Google's recent algorithm tweaks impacted nearly 12% of the search engine's queries. It was a "big algorithmic improvement to our ranking," wrote Google's search quality leader Matt Cutts, designed to "reduce rankings for low-quality sites," which have become known as "content farms."
The change--just a week old--is impacting content mega-farm culprits like Yahoo in some surprising ways. According to Yahoo Contributor Network VP Luke Beatty, Google's adjusted "black box," as the algorithm is often referred to, has already had a huge effect on the service--though not all negative. "We're seeing about a third of our content pushed up and two-thirds of our content pushed down," Beatty said at the paidContent 2011 conference.
Yahoo Answers, he continued, has definitely seen traffic rise, but on the whole, "crowdsourced content is probably in flux, with some up, some down."

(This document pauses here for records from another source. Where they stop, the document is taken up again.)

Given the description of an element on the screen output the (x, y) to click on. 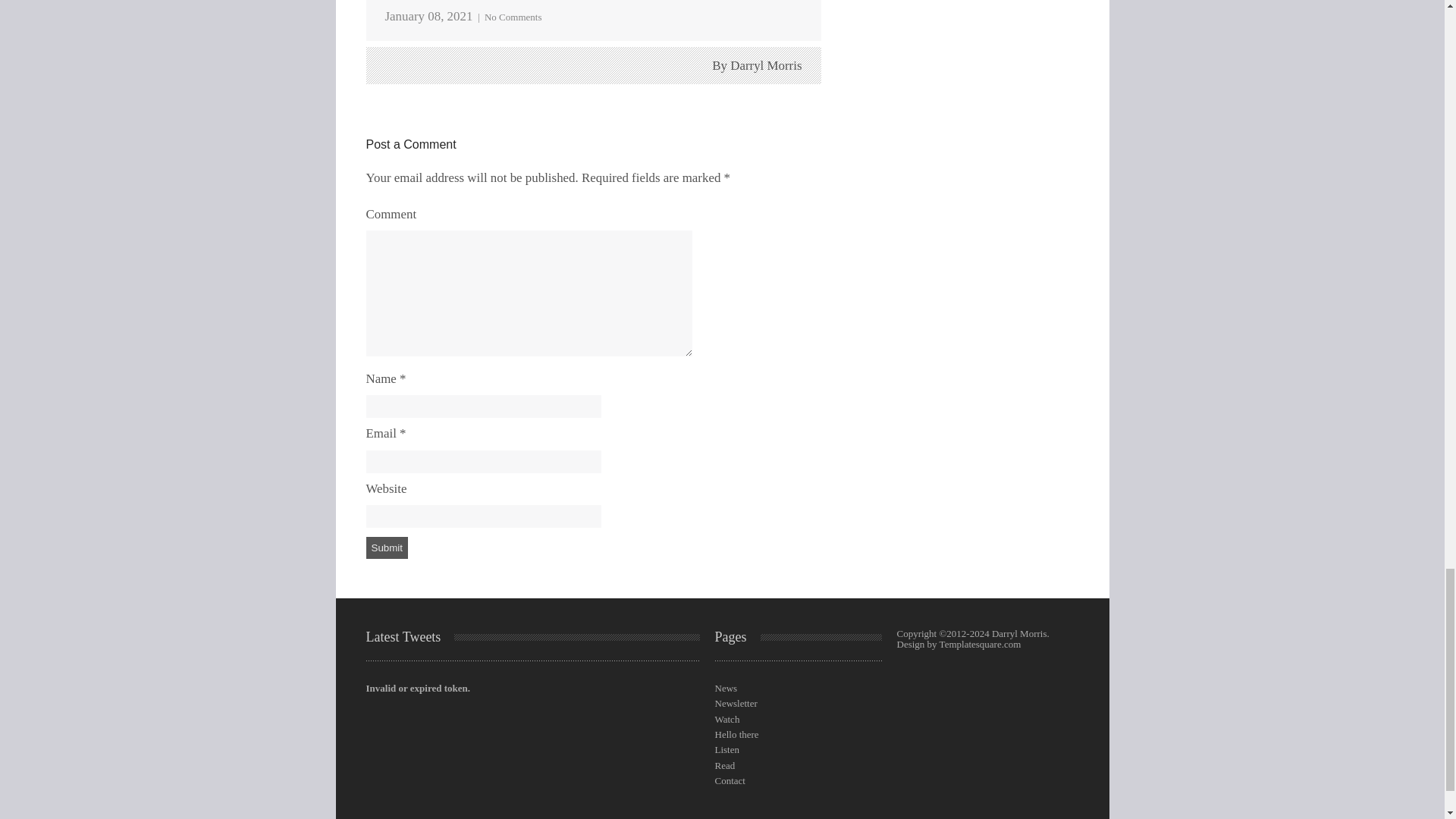
Templatesquare.com (980, 644)
Submit (386, 547)
Darryl Morris. (1020, 633)
Newsletter (735, 703)
By Darryl Morris (756, 65)
Contact (729, 780)
No Comments (512, 16)
Watch (726, 718)
Submit (386, 547)
Listen (726, 749)
Hello there (736, 734)
Read (724, 765)
News (725, 687)
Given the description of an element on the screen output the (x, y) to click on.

This ebb and flow of traffic is similar to what has been seen from Demand Media's properties. According to a report by SEO consultancy Sistrix, some sites, including Answerbag.com and Trails.com, saw significant damage done to their rankings. On the other hand, properties such as eHow.com actually saw its rankings improve.
When announcing the changes recently, Matt Cutts wrote that Google's algorithm "requires constant tuning," especially as "new content--both good and bad--comes online all the time."
But that doesn't mean continued tweaking and fine-tuning will improve the system. "People will figure out how to game the black box," said Yahoo's Beatty," and the black box will change."